## WORK REQUEST
For this exercise, output the entries below exactly from the line that holds "Task: Click the Twitch logo icon" to the line that holds "Image resolution: width=1795", both ends included. No pictures belong in the copy.

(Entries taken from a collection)

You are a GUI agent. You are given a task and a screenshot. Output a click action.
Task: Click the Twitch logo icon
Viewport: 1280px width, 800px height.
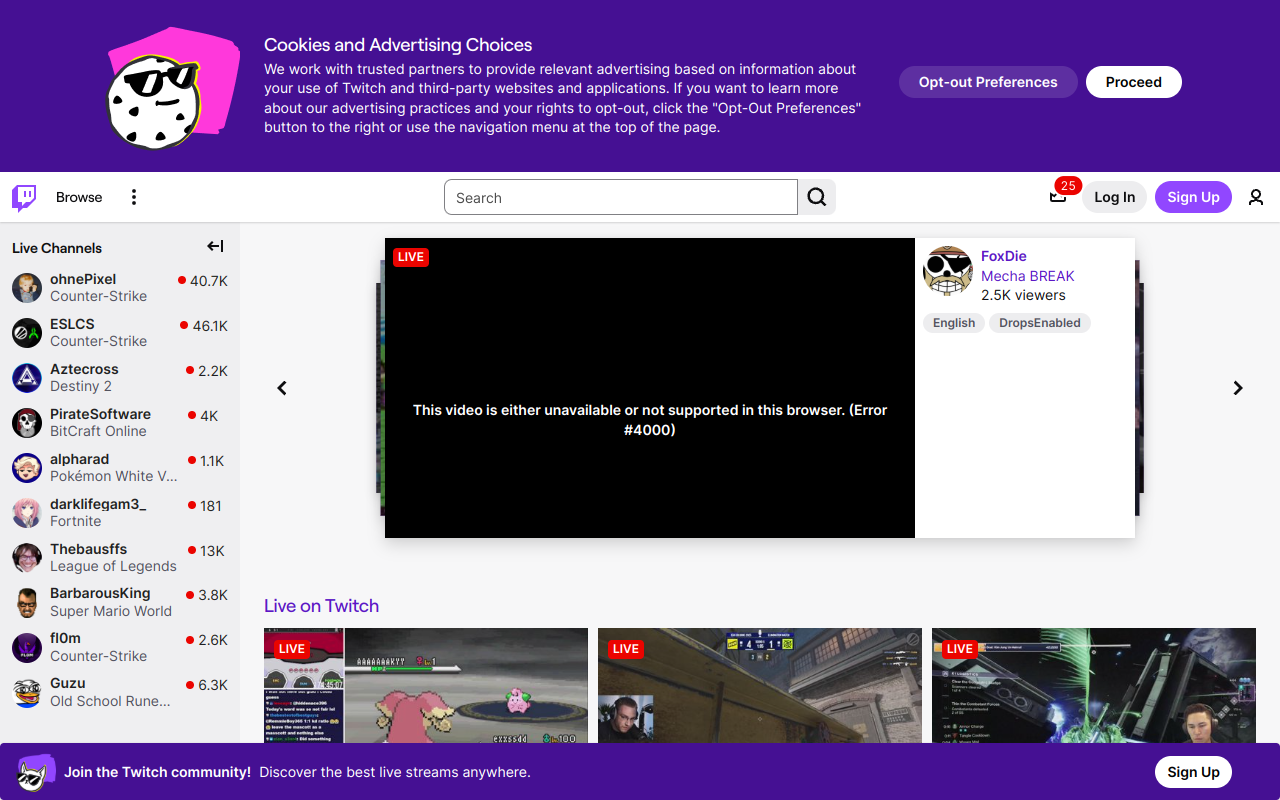(22, 197)
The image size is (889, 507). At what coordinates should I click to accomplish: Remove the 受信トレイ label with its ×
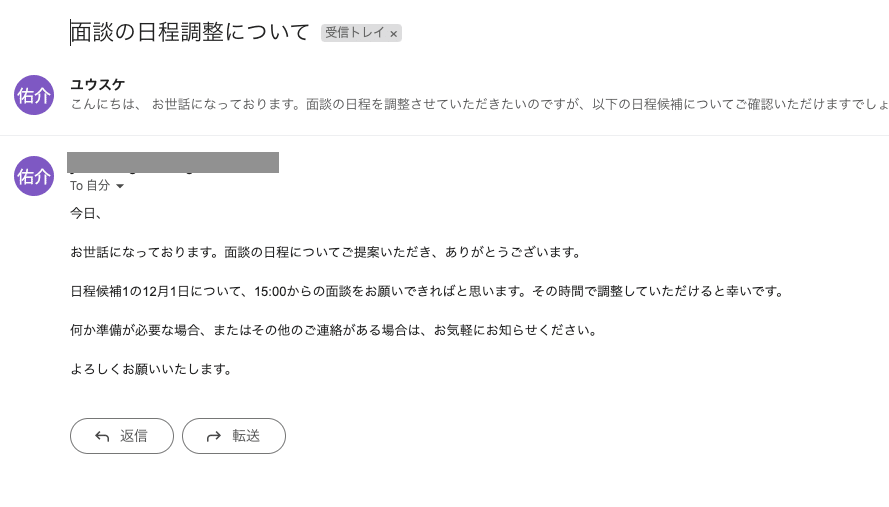tap(394, 34)
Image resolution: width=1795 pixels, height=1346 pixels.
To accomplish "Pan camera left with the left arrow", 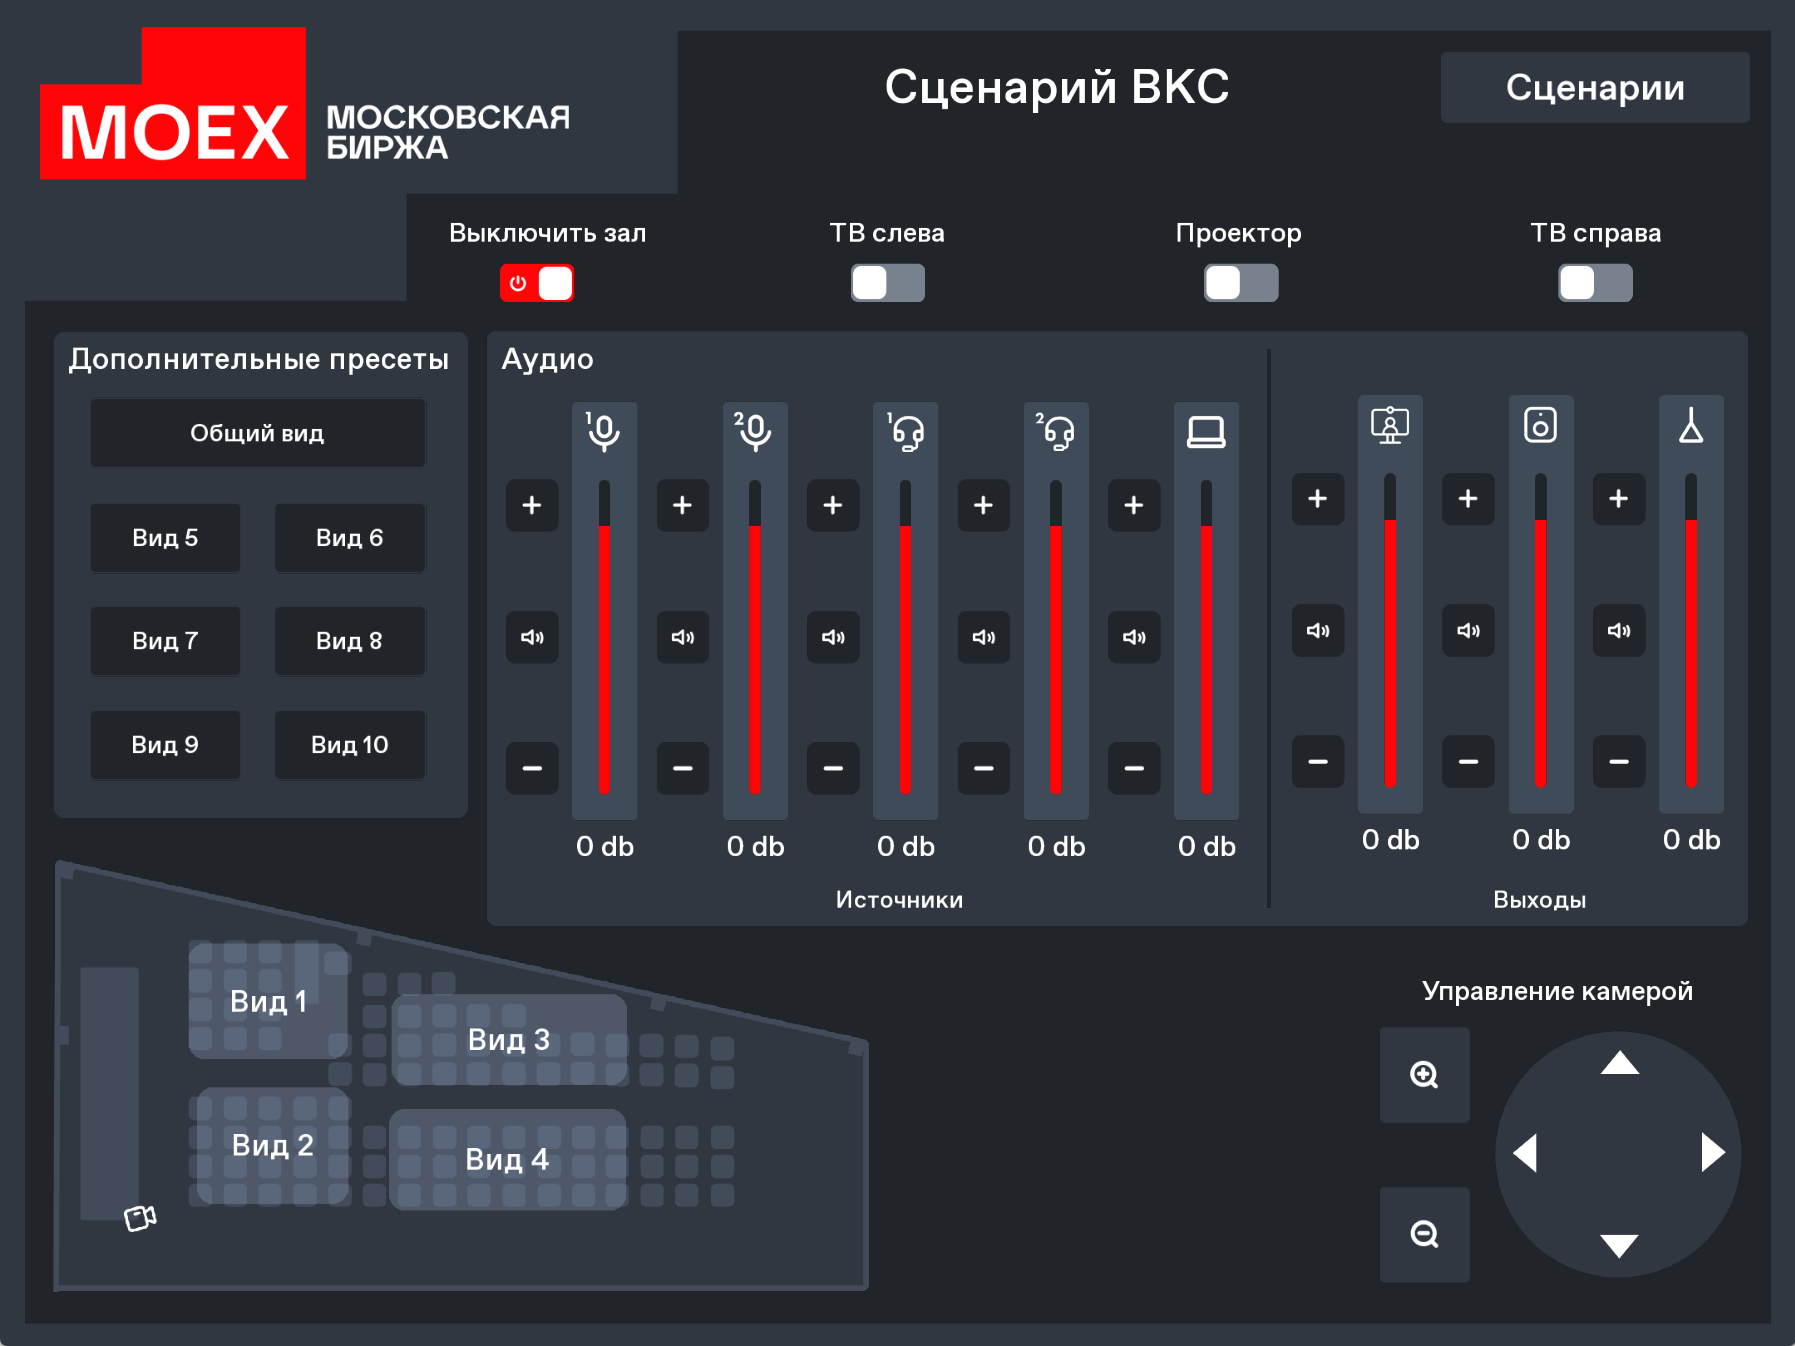I will (1525, 1153).
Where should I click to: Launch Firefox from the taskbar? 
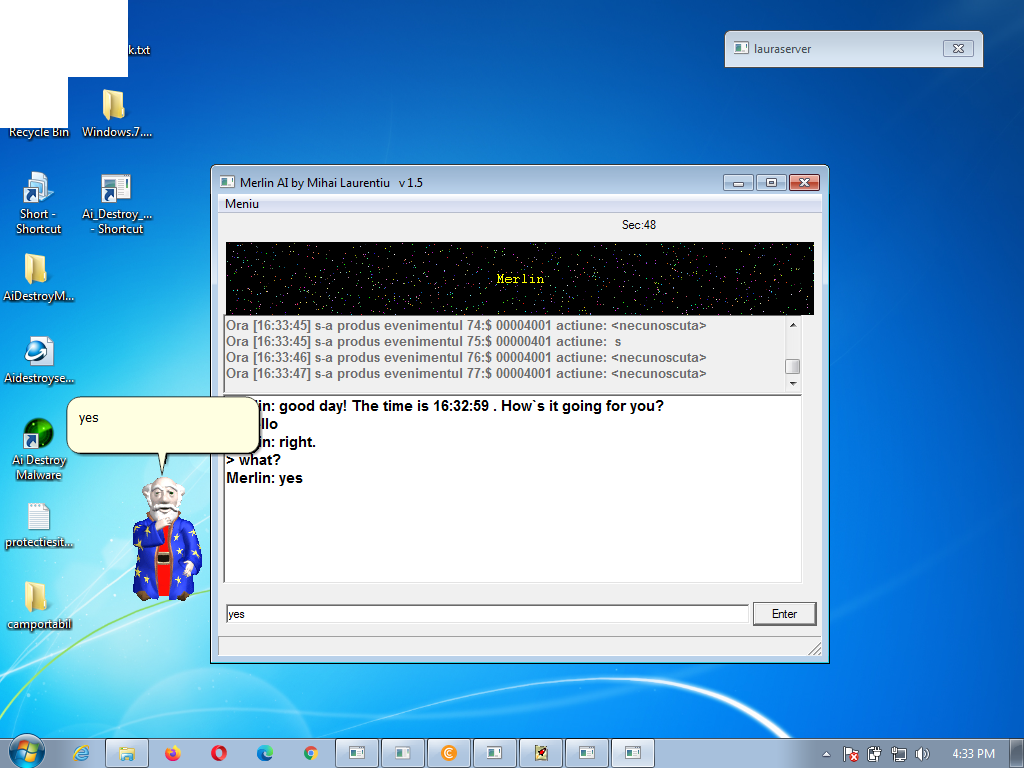coord(173,753)
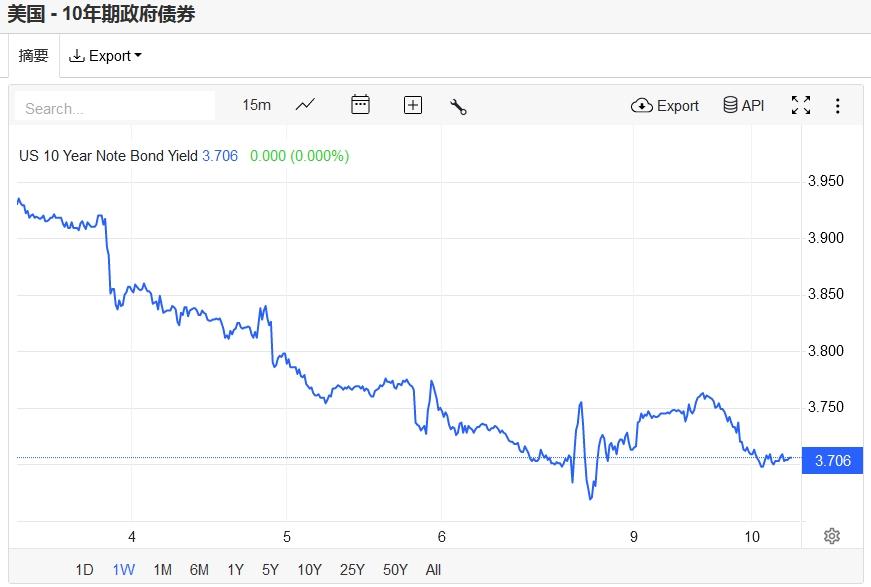
Task: Open the 15m interval selector
Action: pyautogui.click(x=256, y=105)
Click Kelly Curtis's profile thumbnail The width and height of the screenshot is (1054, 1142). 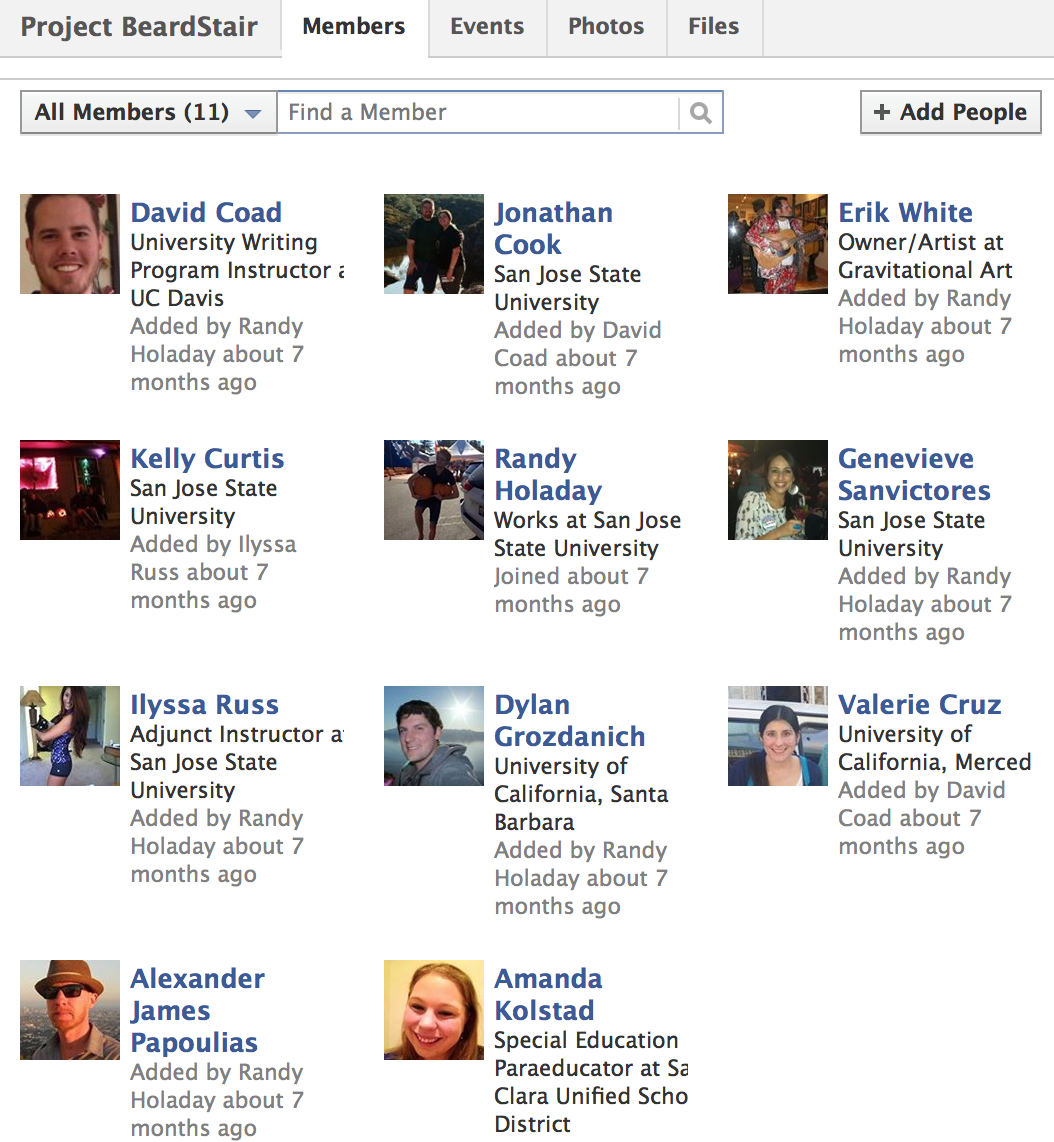(x=70, y=490)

## RESPONSE
Task: Click the Twitch logo icon
Viewport: 1280px width, 800px height.
(22, 197)
The image size is (889, 507). At what coordinates should I click to accomplish: Remove the 受信トレイ label with its ×
tap(394, 34)
Image resolution: width=1795 pixels, height=1346 pixels.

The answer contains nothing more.